Terlalu Sering Konsumsi Makanan Asin, Waspadai Kanker Nasofaring Gejalanya Mirip Flu

  • Share


Karsinoma nasofaring dianggap sebagai salah satu jenis kanker paling ganas di dunia. Karsinoma nasofaring stabil dan berkembang di rongga di belakang hidung dan di belakang langit-langit mulut.

Menurut dr Ahmed Shosnul Romdhoni, dr Sp THT-KL(K) FICS telah menjelaskan beberapa faktor yang mendasari terjadinya karsinoma nasofaring.

Pertama, virus Epstein-Barr (EBV), faktor genetik, terutama pada galur Mongolia. Namun dia menekankan bahwa gen tidak dapat menularkan penyakit ini. Hanya saja yang bersangkutan akan memiliki kerentanan terhadap karsinoma nasofaring.

Kedua: faktor lingkungan. Makanan asin akan menyebabkan karsinogen lingkungan yang disebut nitrosamin. Nitrosaminlah yang membuat sistem kekebalan tubuh rentan terhadap kanker nasofaring.

Ia menyarankan bahwa “mereka yang suka makan ikan asin dan telur asin mulai sekarang harus mulai berpikir untuk mengganti lauk pauk mereka dengan lauk lain.”

Gejala kanker nasofaring adalah seperti flu dan sinusitis ringan

Gejala awal kanker nasofaring sangat mirip dengan gejala flu atau sinusitis ringan. Pada awalnya pendengaran akan terganggu, seolah-olah ada air di telinga.

Kemudian lendir bercampur darah muncul di hidung. Kemudian muncul benjolan di sisi leher, tepat di bawah telinga.
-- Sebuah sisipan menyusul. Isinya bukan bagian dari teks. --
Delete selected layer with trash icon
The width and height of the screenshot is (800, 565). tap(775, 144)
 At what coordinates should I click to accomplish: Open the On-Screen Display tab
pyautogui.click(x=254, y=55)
“Tiga (hal) ini ada pada satu orang pada usia berapa pun, terutama di atas usia 40 tahun, sehingga kami dapat menduga ini adalah kanker nasofaring dan dirujuk ke otolaryngologist – Kuala Lumpur,” kata dr Ramdoni.

Ia menambahkan, kanker nasofaring dapat dicegah dengan menerapkan pola hidup sehat dengan mengurangi konsumsi makanan asin dan berolahraga untuk menjaga daya tahan tubuh dan mengendalikan stres.

Penyakit ini menempati urutan keempat di Indonesia dan kelima secara internasional.

Untuk daerah kepala dan leher, karsinoma nasofaring merupakan penyakit dengan angka keganasan tertinggi.

Baca Juga :  Waspada Cacingan Pada Anak dan Cara Mengobatinya

Dia menjelaskan bahwa “sekitar 60-70 persen kanker kepala dan leher adalah kanker nasofaring.”

Berdasarkan publikasi di Indonesia pada tahun 2012, kasus kanker nasofaring meningkat sebesar 6,2 per 100.000 penduduk setiap tahunnya. Sebanyak 70-80 persen pasien mencapai stadium lanjut.

Di sini, yang sebenarnya perlu kita pahami adalah seberapa sadar dokter atau masyarakat tentang penemuan penyakit ini. “Oleh karena itu, kita perlu mendorong deteksi dini,” kata Wakil Dekan Senior Fakultas Kedokteran Universitas Irlanga.

  • Share

Leave a Reply

Your email address will not be published.